* Exercise requirements: Filter this material down to the lines that hold "computer", copying each one.

* Input records:
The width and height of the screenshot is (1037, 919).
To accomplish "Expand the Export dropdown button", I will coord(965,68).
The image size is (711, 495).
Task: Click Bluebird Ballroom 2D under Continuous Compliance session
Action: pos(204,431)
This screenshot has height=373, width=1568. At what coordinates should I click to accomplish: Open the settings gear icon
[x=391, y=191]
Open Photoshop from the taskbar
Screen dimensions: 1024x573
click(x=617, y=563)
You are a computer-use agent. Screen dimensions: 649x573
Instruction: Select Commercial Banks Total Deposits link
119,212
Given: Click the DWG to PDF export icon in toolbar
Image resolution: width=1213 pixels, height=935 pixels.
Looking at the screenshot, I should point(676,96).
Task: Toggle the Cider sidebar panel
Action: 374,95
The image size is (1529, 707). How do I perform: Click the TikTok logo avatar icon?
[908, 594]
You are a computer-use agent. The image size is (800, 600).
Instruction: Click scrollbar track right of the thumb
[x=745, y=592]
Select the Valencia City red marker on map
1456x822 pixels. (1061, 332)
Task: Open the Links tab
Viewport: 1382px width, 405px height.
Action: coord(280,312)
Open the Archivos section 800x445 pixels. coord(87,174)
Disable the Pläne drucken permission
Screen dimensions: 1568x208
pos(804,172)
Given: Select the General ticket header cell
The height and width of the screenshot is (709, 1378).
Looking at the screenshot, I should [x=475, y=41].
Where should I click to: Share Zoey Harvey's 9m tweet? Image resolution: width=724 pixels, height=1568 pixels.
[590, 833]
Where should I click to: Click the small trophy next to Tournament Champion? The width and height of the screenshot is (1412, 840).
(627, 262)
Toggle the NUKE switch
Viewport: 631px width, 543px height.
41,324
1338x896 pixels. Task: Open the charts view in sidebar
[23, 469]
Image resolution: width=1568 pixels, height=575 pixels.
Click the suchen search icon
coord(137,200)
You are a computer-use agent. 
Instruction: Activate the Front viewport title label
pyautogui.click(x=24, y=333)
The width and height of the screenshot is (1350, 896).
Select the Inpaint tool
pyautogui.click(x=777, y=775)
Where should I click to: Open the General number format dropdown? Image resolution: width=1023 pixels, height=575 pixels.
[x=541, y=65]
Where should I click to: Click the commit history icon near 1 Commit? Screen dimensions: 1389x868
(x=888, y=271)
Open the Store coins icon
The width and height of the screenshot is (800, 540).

* Answer to this task:
You are a computer-use agent. Screen dimensions: 649x573
You are a computer-use agent. The image size is (800, 600).
You are a computer-use agent. 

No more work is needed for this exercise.